Longtime readers know that I’m a huge fan of oral argument. Giving counsel a chance to address the Court’s questions before the decision conference strikes me as vital.
But for obvious reasons, recent events have complicated courts’ efforts to hold argument.
It’s been fun to follow the workarounds that they’ve applied. A few basic strategies emerge:
- Postpone oral argument. SCOTUS and SCOTX took this approach. Appealing in its simplicity.
- Hold oral argument by videoconference. The Ninth Circuit the North Dakota Supreme Court are doing this. I have to admit: It’s fun to see some of the justices all robed up at home. But I’ve got just enough experience trying to teach a law school class by Zoom to get a headache looking at this screenshot:
— Jerod Tufte (@JudgeTufte) March 24, 2020
- Hold oral argument by teleconference. SCOVA did this for its recent writ panels, and the Eleventh Circuit said that it would hold arguments by phone on the week of March 30. I can see this working with a panel of 3 judges or justices. I can also see it being a disaster with an en banc court.

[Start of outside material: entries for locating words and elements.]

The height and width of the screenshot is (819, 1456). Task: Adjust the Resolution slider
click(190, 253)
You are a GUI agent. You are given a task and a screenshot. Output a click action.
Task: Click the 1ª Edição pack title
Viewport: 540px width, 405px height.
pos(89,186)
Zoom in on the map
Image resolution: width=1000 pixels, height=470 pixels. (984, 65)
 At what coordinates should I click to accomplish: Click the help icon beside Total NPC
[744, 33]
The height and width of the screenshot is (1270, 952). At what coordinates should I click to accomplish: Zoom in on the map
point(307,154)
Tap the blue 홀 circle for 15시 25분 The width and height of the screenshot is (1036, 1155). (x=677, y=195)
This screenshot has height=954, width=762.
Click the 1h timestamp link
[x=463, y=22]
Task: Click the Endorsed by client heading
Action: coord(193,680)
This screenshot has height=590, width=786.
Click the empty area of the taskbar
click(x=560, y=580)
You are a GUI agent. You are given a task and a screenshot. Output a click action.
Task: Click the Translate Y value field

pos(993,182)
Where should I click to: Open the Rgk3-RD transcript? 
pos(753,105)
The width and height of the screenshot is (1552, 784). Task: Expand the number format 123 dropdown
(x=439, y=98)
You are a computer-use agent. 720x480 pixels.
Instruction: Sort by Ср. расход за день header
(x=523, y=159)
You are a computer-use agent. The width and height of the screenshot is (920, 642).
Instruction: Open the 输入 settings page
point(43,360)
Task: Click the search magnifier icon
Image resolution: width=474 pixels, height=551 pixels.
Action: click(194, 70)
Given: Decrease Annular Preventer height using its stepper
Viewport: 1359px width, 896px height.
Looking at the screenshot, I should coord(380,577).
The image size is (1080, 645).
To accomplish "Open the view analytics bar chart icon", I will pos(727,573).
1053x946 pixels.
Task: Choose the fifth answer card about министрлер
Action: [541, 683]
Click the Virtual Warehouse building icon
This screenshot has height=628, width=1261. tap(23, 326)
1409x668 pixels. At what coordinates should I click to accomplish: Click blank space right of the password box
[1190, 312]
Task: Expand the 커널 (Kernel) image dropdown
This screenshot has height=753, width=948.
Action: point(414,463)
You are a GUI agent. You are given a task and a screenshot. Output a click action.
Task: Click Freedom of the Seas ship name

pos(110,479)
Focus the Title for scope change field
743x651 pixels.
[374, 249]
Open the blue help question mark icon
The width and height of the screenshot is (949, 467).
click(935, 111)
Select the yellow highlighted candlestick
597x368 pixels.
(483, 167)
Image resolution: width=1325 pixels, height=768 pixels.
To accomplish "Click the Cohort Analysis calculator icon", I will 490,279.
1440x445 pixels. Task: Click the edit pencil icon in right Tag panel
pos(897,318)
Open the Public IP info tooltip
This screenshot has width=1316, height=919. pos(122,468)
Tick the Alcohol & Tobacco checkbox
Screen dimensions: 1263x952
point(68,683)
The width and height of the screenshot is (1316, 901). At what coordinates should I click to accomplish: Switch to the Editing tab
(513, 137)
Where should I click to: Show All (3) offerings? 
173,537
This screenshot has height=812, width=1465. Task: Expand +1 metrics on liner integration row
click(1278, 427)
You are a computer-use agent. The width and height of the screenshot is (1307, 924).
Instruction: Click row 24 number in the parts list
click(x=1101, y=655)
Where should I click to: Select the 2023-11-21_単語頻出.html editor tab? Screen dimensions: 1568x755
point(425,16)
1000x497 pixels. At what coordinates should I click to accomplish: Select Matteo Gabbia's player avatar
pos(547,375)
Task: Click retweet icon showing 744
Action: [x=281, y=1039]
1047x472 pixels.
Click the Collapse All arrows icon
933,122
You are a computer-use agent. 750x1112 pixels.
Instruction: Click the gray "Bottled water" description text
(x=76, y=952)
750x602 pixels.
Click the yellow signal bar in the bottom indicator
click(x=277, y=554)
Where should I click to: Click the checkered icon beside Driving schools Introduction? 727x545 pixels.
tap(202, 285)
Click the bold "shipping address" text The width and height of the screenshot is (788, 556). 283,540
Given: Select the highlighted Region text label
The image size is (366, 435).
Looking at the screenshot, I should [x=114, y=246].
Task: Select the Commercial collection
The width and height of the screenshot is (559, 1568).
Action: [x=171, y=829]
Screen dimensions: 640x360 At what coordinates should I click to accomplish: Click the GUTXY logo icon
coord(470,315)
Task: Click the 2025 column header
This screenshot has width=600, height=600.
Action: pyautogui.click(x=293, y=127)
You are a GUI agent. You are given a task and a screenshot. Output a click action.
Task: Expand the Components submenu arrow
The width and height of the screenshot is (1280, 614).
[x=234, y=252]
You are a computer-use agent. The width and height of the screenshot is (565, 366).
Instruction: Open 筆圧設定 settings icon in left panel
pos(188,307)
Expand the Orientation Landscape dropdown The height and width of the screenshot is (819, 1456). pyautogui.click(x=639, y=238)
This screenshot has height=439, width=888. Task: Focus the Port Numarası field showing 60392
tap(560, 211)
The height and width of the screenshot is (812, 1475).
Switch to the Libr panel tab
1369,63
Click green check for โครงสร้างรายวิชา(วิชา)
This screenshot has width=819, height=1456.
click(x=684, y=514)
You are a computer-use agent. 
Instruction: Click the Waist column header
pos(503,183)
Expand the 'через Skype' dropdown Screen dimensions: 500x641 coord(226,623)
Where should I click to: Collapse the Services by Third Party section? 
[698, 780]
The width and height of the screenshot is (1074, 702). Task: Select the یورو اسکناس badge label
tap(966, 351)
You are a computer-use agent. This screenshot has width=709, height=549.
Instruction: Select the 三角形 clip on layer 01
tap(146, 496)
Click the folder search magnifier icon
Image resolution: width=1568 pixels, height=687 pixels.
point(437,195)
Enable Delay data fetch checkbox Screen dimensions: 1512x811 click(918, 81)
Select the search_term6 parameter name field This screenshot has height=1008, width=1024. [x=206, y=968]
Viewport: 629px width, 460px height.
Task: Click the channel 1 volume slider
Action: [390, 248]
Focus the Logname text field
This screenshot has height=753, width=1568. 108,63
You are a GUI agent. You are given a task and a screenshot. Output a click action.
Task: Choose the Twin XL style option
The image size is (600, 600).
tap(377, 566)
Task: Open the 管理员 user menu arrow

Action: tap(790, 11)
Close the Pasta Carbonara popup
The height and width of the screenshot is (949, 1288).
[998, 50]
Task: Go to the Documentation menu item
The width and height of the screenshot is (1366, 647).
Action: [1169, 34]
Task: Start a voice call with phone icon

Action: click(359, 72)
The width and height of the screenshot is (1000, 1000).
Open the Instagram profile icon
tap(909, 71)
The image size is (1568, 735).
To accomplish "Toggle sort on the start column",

- Dispense with oral argument. Our beloved Fourth Circuit, notoriously stingy with oral argument in the best of times, postponed oral argument on March 17-20 and suspended its local rule providing that it will issue published opinions only in cases where it has heard oral argument for March and April. It looks like the First and Fourth Departments of New York’s Appellate Division are also considering cases on submission.
- Wait and see. We are still waiting to hear from SCOVA about the April merits arguments. The Tenth Circuit is considering arguments set for April and May on a case-by-case basis.
To be clear, this post is not the result of any kind of systematic study. I just pay attention to this stuff on Twitter. I’d love to hear how other courts are handling this.
All this naturally prompts a follow-up: Which option is the best way to go?
I’m an oral argument purist. I think the discussion is invaluable and I doubt that it can be adequately replicated by teleconference or videoconference. So if I were running things, I would follow the lead of SCOTUS and SCOTX and postpone arguments. Second choice would be videoconference.
After that, I’m honestly not sure if I’d rather argue a case to seven justices over the phone or just have it decided on the briefs.